Study of Methicillin-Resistant Staphylococcus aureus (MRSA) carriage in a population of HIV-negative migrants and HIV-infected patients attending an outpatient clinic in Rome
doi:10.7416/ai.2013.1911
di
A. Oliva, M. Lichtner, M.T. Mascellino, M. Iannetta, A.M. Ialungo, S. Tadadjeu Mewamba, P. Pavone, F. Mengoni, C.M. Mastroianni, V. Vullo
Background: Migration and HIV infection are known risk factors for methicillin-resistant Staphylococcus
aureus (MRSA) carriage and infection. The aim of the study was to analyze the prevalence of MRSA nasal
colonization in a high risk population of HIV-negative migrants and HIV-infected subjects. Secondary aim
was to investigate over time MRSA carriage prevalence in HIV-infected subjects. Methods: During the study period (January-June 2008), nasal swabs were collected from 96 HIV-negative
migrants and 63 HIV-infected patients. A group of 68 seropositive subjects was additionally screened for
MRSA carriage in 2012. Subjects were evaluated for HIV status, previous antibiotic use or hospitalization,
soft tissue and skin infections (SSI), nationality and work conditions. The swab specimens were plated and incubated
for 24-h under static condition at 37° and then identified as S. aureus by using standard methods. Results: A total of 227 subjects, 131 HIV-infected adults (63 in 2008 and 68 in 2012) and 96 HIV-negative
migrants, were analyzed. Overall, 71/227 (31.2%) were S. aureus carriers: 34 out of 131 (25.9%) among
HIV infected subjects and 37 out of 96 (38.5%) among migrants. Two MRSA were detected in HIV-infected
patients (2.8%). Between 2008 and 2012 there was an increase of MRSA carriage in HIV+ group (p=0.49).

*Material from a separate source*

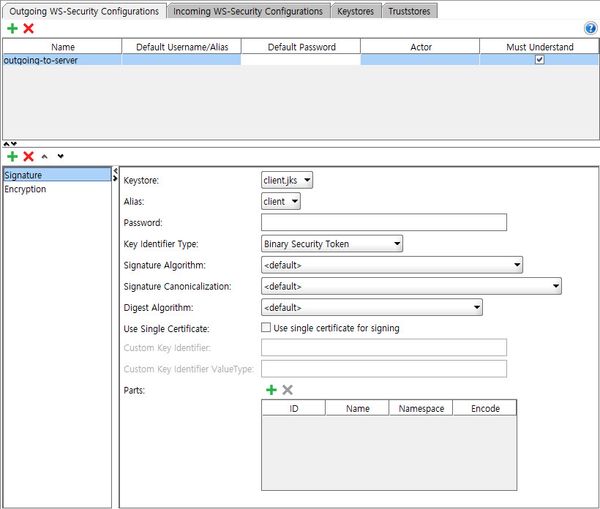Switch to the Truststores tab

pos(412,11)
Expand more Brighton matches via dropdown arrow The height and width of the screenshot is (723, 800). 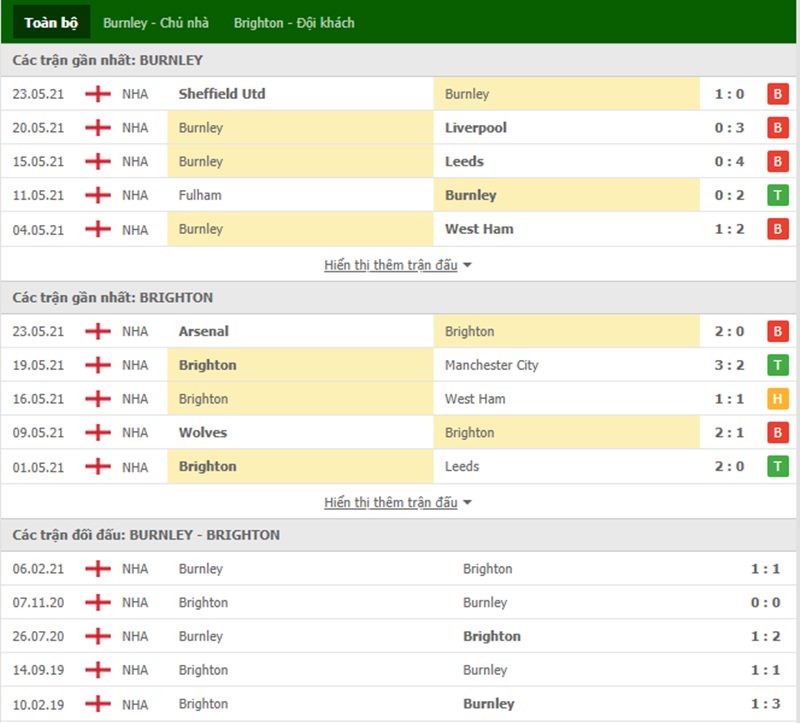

No statistically significant differences were found between S. aureus carriers and no-carriers in terms of
CD4+ cell count, TMP/SMX prophylaxis, previous antibiotic use or hospitalization, nationality and duration
of stay in Italy. Among HIV+ patients there was a higher prevalence of SSI in MSSA carriers compared with
no carriers (25% vs 4%, p=0.028). In the migrants group, having a job based on a close human contact
was significantly associated with S. aureus colonization (p=0.0038). Conclusions: Despite of the high prevalence of S. aureus isolation (31.2%), the present study showed the
low rate of MRSA carriage in a high risk population. The main factor associated with S. aureus colonization
was a close human contact rather than the HIV status and the condition of being migrant.